Innosilicon vs Obelisk: chi ha il miglior ASIC per il mining di Grin?

Attualmente diverse aziende hanno annunciato vari ASIC per il mining di Grin. Su tutte, spicca sicuramente Obelisk, che effettuò l’annuncio lo scorso gennaio 2019.

Nelle ultime settimane Obelisk ha pubblicato le specifiche ed i prezzi completi, annunciando di essere al lavoro su tre macchine diverse, ciascuna con un differente target di mercato.

Il top di gamma sarà l’Obelisk GRN1 Immersion, con un hashrate da ben 840 GPS ed un consumo di 4400 Watt.
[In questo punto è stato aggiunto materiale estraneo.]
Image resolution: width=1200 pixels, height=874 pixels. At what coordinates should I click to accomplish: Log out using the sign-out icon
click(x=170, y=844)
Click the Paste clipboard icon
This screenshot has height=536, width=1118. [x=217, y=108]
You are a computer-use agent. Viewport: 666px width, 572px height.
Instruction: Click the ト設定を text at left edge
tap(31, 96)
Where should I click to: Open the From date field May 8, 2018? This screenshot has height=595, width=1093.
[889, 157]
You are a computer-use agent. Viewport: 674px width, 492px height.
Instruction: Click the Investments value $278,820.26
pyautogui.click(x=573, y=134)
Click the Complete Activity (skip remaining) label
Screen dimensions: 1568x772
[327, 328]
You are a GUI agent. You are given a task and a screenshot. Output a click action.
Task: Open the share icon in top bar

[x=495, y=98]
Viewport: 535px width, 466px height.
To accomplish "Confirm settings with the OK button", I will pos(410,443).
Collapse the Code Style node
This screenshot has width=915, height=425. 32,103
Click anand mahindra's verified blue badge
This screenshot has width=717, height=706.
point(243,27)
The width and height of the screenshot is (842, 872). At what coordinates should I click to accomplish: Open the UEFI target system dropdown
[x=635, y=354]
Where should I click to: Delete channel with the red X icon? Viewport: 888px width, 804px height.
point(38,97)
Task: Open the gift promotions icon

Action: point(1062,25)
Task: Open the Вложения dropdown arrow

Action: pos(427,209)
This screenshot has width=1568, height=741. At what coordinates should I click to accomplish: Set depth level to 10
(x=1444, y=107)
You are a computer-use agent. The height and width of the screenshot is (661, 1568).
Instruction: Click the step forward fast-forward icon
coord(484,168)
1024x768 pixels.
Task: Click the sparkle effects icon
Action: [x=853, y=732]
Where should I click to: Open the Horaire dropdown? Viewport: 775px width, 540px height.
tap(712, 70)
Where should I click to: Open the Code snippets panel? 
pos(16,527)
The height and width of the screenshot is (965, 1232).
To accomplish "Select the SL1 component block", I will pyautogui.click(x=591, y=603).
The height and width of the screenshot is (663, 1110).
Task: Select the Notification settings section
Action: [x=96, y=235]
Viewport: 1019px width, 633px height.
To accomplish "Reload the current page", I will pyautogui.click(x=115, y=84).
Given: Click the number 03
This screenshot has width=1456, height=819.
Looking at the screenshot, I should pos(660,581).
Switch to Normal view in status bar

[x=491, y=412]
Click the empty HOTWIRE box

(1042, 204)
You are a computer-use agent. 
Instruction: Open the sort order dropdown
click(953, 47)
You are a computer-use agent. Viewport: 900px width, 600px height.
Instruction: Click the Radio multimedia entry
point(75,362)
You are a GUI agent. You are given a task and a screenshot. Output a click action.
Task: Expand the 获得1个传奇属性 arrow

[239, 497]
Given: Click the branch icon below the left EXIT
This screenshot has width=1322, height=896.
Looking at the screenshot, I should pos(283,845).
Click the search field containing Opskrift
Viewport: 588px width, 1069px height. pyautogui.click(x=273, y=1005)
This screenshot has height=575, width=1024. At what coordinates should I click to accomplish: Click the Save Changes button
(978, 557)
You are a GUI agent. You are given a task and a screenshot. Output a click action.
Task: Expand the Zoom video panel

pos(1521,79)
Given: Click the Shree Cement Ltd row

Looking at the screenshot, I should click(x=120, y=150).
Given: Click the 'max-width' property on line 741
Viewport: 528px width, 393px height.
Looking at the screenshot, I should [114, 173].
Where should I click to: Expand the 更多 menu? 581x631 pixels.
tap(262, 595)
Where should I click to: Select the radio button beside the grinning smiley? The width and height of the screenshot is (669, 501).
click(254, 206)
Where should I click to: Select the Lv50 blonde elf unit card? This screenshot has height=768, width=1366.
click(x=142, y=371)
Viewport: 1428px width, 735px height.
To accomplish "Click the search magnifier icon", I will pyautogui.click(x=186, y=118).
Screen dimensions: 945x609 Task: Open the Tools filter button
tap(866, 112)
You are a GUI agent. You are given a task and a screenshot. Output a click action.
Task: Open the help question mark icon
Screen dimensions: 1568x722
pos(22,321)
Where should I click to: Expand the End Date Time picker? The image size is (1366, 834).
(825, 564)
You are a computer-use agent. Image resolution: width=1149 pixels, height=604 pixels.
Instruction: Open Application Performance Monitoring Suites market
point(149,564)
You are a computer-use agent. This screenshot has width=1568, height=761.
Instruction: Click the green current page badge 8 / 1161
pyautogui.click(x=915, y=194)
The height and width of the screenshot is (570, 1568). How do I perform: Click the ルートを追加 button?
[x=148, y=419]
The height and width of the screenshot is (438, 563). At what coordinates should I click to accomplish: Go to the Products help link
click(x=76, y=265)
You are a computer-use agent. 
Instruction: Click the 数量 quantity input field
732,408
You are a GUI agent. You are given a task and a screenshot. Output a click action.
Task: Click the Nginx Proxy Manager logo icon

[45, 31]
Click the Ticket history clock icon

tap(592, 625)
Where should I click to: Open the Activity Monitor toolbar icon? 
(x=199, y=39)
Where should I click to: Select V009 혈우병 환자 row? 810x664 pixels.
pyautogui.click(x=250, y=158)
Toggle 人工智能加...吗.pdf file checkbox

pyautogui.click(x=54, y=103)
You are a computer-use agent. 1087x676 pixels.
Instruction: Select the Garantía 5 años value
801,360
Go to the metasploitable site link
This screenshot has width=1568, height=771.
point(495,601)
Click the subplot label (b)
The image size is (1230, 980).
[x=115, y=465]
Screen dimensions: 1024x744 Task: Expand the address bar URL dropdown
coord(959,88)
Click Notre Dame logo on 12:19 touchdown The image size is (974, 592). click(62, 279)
La versione intermedia invece, offrirà ben 420 GPS, mentre la variante mini poco più di 70 GPS, con un assorbimento di 400 Watt orari.

Ben differenti anche i prezzi, assai più salati delle soluzioni di Innosilicon. Parliamo infatti rispettivamente di 20mila, 10mila e 2mila Dollari. In questo caso la disponibilità è attesa per ottobre 2019.

Sulla carta dunque, Innosilicon offre ASIC migliori, sia per i costi che per l’efficienza dei propri prodotti. Naturalmente occorrerà attendere i primi test dei prodotti reali per decretare il vero vincitore.